(Source data)
****************************************

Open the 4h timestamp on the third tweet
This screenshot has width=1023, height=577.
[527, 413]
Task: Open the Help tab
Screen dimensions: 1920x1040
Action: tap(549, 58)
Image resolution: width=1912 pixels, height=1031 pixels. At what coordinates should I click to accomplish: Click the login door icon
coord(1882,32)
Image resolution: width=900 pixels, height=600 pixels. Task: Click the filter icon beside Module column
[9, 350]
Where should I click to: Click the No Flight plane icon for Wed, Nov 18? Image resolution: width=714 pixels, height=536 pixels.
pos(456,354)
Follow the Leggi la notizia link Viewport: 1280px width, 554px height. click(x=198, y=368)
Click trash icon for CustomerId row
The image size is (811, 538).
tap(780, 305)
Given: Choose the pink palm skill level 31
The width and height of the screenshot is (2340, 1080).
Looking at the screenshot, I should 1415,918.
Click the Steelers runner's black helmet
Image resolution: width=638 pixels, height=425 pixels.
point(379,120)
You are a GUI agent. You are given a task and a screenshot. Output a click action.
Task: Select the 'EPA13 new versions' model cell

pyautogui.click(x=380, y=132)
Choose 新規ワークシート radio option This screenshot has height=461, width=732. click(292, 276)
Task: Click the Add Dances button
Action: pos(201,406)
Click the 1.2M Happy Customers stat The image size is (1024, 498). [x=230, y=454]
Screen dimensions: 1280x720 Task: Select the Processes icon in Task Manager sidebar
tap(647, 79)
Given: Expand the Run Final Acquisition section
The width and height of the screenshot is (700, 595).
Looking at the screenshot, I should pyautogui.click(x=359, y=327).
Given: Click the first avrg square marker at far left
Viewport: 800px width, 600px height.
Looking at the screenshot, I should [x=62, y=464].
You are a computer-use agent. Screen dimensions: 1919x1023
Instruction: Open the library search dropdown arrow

****************************************

◆ EXERCISE INSTRUCTIONS ◆
Can you repeat, word for word, every line above from the one containing "Image resolution: width=1912" down to the one containing "Given: Choose the pink palm skill level 31", including both?

◆ EXPECTED OUTPUT ◆
Image resolution: width=1912 pixels, height=1031 pixels. At what coordinates should I click to accomplish: Click the login door icon
coord(1882,32)
Image resolution: width=900 pixels, height=600 pixels. Task: Click the filter icon beside Module column
[9, 350]
Where should I click to: Click the No Flight plane icon for Wed, Nov 18? Image resolution: width=714 pixels, height=536 pixels.
pos(456,354)
Follow the Leggi la notizia link Viewport: 1280px width, 554px height. click(x=198, y=368)
Click trash icon for CustomerId row
The image size is (811, 538).
tap(780, 305)
Given: Choose the pink palm skill level 31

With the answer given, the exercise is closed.